__TASK DIRECTIONS__.
Answer these questions from the article below about Perelman's micro-vouchers.
(a) In what year did Lewis Perelman write "Schools Out"?
(b) What four words summarize the productivity-focused goals of the new learning policy?
(c) What four steps make up Perelman's action plan for schools?

__ARTICLE__.
· · ·
Home > Uncategorized > Will Udacity’s Nanodegrees lead to Perelman’s Micro-Vouchers?

Will Udacity’s Nanodegrees lead to Perelman’s Micro-Vouchers?

In 1993 Lewis Perelman wrote a thought provoking book titled “Schools Out” which described how computer technology could eventual lead to a fragmentation of public education through the creation of “micro vouchers” that would enable students to take courses where they wanted to and when they wanted to. That same year, libertarian writer David Boaz wrote a book titled “Market Liberalism: A Paradigm for the 21st Century” that included a chapter by Perelman titled “The Learning Revolution” that provides a blueprint for what is transpiring today in education.  Some excerpts from Perelman’s essay make eerie reading in today’s world:

The productivity-focused goals of the new paradigm of national learning policy that should replace intrusive and irrelevant “national education goals”(NOTE: This was G.H.W. Bush’s initiative to address “failing schools”) can be summarized in four simple words: More, Better, Faster, and Cheaper. That is, policy needs to ensure the rapid development of HL (Hyper-Learning– a term Perelman coined to define the faster, more focussed instruction that technology could provide. See elaboration on this, below.) systems that enable citizens of all ages to learn more about everything; to learn better, especially those things that are relevant to productive work; to learn faster, with less waste of time; and to do all that at lower and steadily declining cost.

Perelman offered an action plan to make schools achieve the goals: de-credentialize; commercialize; capitalize; and bypass. The section on commercialization is particularly relevant, because it is one concept that conservatives and neo-liberals– both of whom believe in the magic of the marketplace– embrace. In this section Perelman introduces the concept of “micro vouchers”. Some excerpts from this section:

In recent years many politicians, business leaders, and families have begun to appreciate the essential importance of breaking up the socialist monopoly of the government-controlled education system. “Privatization” of public education is much needed and should be a national goal of the new president (i.e. Bill Clinton). But “school choice” is an inadequate strategy for achieving the benefits of a market economy in the learning sector or for unleashing the growth of the strategically crucial HL industry…

Instead, the new administration should be committed to commercial privatization of the entire education sector, based on a strategy of mi- crochoice using the financing mechanism of microvouchers.

To illustrate the idea of microchoice: If our choice of television channels worked the way school choice is proposed to, changing channels from HBO to CNN would require unplugging the TV set, taking it back to the store, exchanging it for a different model, and moving to a new neighborhood. In reality, of course, choosing among dozens or hundreds of video options requires no effort more strenuous than pushing a button. Similarly, modern HL technology can offer the individual even more choices of “teachers” and “schools” than of cable TV channels. HL’s broadband, intelligent, multimedia systems permit anyone to learn anything, anywhere, anytime with grade-A results by matching learning resources precisely with personal needs and learning styles.
· · ·
__MATERIAL PROVIDED__.
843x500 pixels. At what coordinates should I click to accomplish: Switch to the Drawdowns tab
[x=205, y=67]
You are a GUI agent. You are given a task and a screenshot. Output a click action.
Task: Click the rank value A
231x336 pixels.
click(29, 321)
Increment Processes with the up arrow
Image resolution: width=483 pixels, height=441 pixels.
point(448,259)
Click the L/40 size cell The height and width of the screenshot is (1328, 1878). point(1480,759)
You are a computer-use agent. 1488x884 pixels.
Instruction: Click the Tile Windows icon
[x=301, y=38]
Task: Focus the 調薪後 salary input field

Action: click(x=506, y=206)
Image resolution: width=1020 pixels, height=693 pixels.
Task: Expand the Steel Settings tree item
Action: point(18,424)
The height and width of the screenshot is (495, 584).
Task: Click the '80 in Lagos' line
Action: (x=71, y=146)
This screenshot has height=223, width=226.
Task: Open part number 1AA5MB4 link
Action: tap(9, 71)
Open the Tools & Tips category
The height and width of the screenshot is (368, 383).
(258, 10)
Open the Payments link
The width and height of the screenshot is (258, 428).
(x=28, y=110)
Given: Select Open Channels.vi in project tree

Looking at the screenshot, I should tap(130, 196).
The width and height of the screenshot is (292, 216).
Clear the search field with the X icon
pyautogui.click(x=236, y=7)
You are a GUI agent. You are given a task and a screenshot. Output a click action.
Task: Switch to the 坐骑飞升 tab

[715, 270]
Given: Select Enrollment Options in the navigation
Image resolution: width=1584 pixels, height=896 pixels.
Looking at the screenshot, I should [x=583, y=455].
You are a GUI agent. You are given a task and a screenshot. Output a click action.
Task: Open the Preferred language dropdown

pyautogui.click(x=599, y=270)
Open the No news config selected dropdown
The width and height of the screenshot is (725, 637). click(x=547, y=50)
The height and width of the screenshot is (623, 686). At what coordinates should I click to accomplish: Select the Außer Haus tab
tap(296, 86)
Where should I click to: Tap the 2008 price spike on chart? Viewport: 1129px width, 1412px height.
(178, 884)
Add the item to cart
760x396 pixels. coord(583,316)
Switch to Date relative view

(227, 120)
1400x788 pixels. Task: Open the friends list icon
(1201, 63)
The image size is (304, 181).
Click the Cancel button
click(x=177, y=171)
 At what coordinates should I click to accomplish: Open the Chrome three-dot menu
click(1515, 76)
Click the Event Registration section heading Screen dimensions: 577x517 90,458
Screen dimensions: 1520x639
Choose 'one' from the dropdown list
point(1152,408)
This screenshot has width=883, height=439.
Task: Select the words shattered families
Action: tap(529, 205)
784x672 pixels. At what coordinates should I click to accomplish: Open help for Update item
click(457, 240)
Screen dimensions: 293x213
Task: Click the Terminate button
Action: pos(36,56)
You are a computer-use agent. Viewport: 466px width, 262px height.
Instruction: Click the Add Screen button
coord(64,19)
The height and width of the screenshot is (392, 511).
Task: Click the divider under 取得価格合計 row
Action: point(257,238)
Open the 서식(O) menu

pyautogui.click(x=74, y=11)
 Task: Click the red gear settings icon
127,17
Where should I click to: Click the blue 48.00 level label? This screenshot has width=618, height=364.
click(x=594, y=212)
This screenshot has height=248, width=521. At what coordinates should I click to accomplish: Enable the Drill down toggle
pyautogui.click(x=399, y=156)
· · ·
__EXERCISE RESULT__.
(a) 1993
(b) More, Better, Faster, and Cheaper
(c) De-credentialize, commercialize, capitalize, and bypass